Céline Wright est une designer à part. A la croisée des chemins entre design, art et artisanat, ses créations, des luminaires en papier réalisés à la main sont une invitation à la contemplation. Curieuse de comprendre sa démarche, la rédaction de Maison à part a souhaité vous faire partager le travail d'une artiste libre qui prend sa source d'inspiration dans la nature et l'art ancestral japonais.
Maison à part : Comment êtes-vous devenue designer ?
Céline Wright : Un peu par hasard. Après des études à l'école supérieure des arts-appliqués Duperré, à Paris, j'ai débuté ma carrière en travaillant pour le créateur de vêtements pour enfants Catimini. Je m'ennuyais un peu, la contrainte industrielle a rapidement été frustrante pour moi, j'avais besoin de créer librement, je me suis donc tournée vers l'objet. J'ai d'abord travaillé pour la designer et architecte italienne Paola Navone et, après un an passé en Italie, j'ai commencé à réaliser des projets personnels en papier mâché, des choses un peu drôles comme des grosses théières.
A l'époque, la galerie parisienne qui exposait mes créations m'a demandé de concevoir des objets plus fonctionnels comme des luminaires, c'est ainsi que mes premières créations ont été présentées au salon Maison & Objet. La collection de lampes Cocon a tout de suite très bien marché et j'ai alors décidé de les éditer moi-même. L'avantage du papier est d'être une matière extrêmement légère et solide à la fois. Celui que j'utilise provient de feuilles de mûriers cultivés dans les montagnes au Japon, comme les cocons des vers à soie.
MAP : Vous souvenez-vous de votre toute première création ?
C.W : Je ne renie pas mes débuts, chaque expérience m'a appris quelque chose. Les premières véritables créations dont je me souviens et pour lesquelles j'ai été remarquée furent la lampe
Cocon suspendu et la lampe
Giboulée. Elles restent, encore aujourd'hui, des produits phares.
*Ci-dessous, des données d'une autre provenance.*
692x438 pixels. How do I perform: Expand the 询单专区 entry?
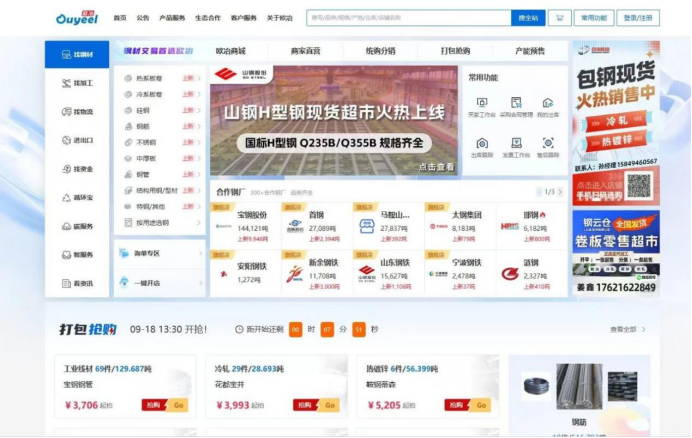tap(160, 253)
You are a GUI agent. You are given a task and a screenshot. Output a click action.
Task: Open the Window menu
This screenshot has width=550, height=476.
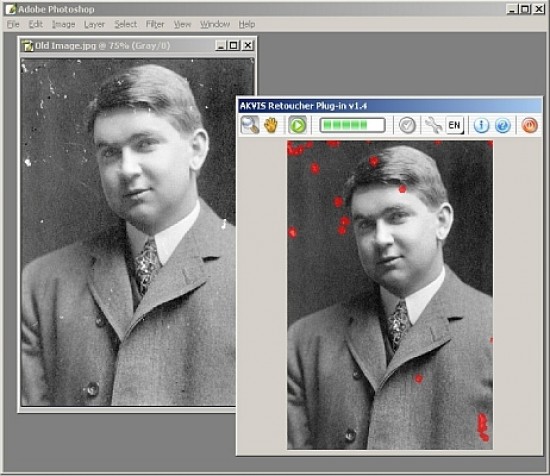[x=215, y=24]
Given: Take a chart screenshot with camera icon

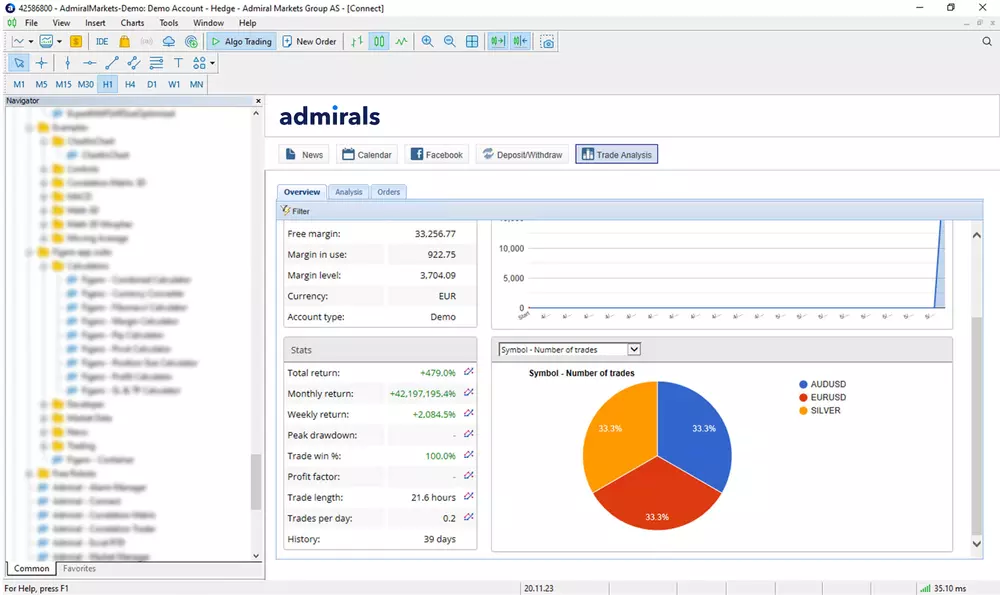Looking at the screenshot, I should [x=547, y=42].
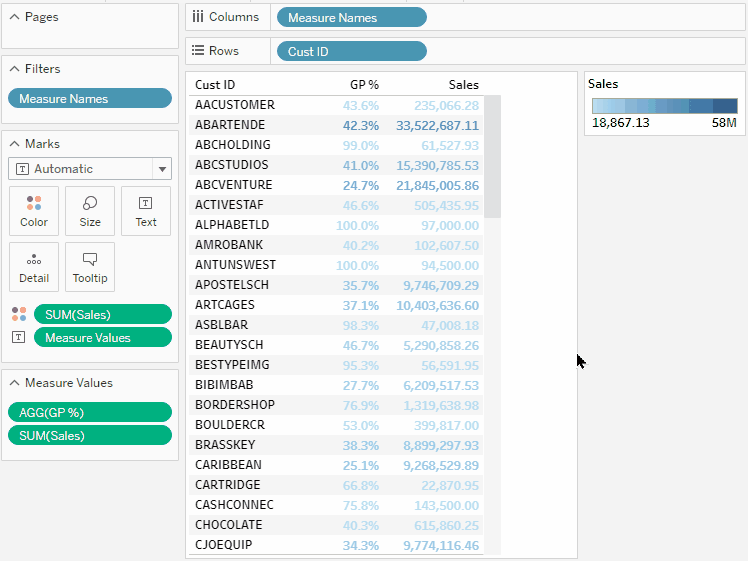The height and width of the screenshot is (561, 748).
Task: Collapse the Marks card
Action: click(x=14, y=144)
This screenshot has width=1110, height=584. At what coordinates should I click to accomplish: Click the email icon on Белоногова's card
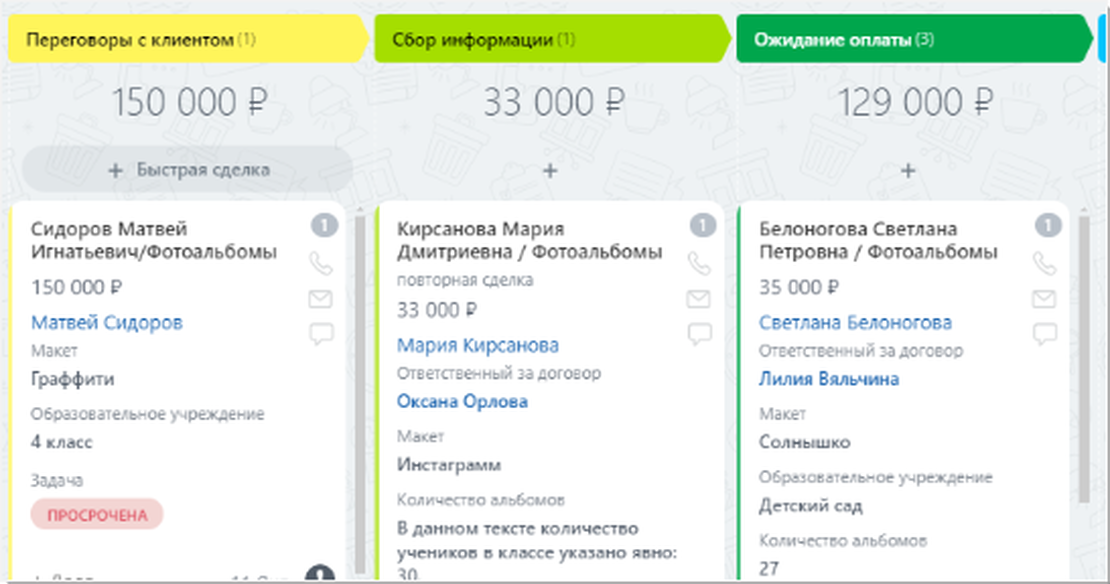[1046, 296]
MAP : Y a-t-il une rencontre qui a marqué un tournant dans votre carrière ?
C.W : Mon compagnon qui est sculpteur m'a beaucoup appris. Tout comme le designer Pascal Mourgue. Son approche simple et sensuelle de l'objet me plaît. Pour lui, l'intention de départ et l'intuition sont importantes dans la conception. Un objet est beau quand il est comme un geste, lorsque l'on s'empêtre trop dans la technique et que la fabrication devient laborieuse, on perd cette intention de départ. Pascal Mourgue, lui, y est toujours fidèle.
MAP : Comment définissez-vous le métier de designer ?
C.W : Je dirais artisan-designer car je revendique l'artisanat dans mon métier. Il y a quelques années, ce mot était presque un gros-mot, il n'y avait pas de valorisation de ces savoir-faire, alors que les gens qui fabriquent ont vraiment de l'or entre les doigts, pour certains.
Je pense que le lien artisans-designers ne s'est pas fait, les écoles de design où l'on demande aux élèves de mettre la main à la pâte sont rares et c'est de pire en pire avec l'informatique. J'ai souvent eu de bons stagiaires, mais ils ne savaient pas planter un clou ! En sortant des écoles, ces jeunes designers vont finalement demander à des artisans de fabriquer des objets alors qu'ils ne savent même pas eux-mêmes comment ça marche ! J'aborde le design de manière très empirique. Pour être vraiment créatif, il faut savoir comment ça fonctionne, manipuler les matériaux, les observer et laisser une place au hasard aussi. Devant un ordinateur, il n'y a plus de place pour le hasard mais on ne sait pas comment le matériau va réagir. On ne peut pas dessiner n'importe quoi, il faut savoir comment c'est fait !
Les confidences de Céline Wright, designer
Les confidences de Céline Wright, designer - Céline Wright © Y. B
MAP : Quel métier auriez-vous aimé faire si ce n'était celui de designer ?
C.W : Sculpteur, sans hésitation ! En sculpture, on peut se permettre de réaliser des objets plus fragiles, gratuitement et sans contraintes. Le sculpteur a une liberté qu'il est plus difficile de trouver dès qu'on entre dans le circuit de distribution où certaines obligations peuvent devenir très contraignantes : le coût, la résistance des matériaux...
J'ai créé mon entreprise pour être libre mais je crois que l'on peut l'être encore plus si l'on n'est pas obligé de vendre ses créations pour vivre. Pour le moment on me sollicite en tant qu'artisan designer mais pas forcément comme sculpteur alors que je me situe entre les deux, j'aimerais réaliser des projets plus monumentaux.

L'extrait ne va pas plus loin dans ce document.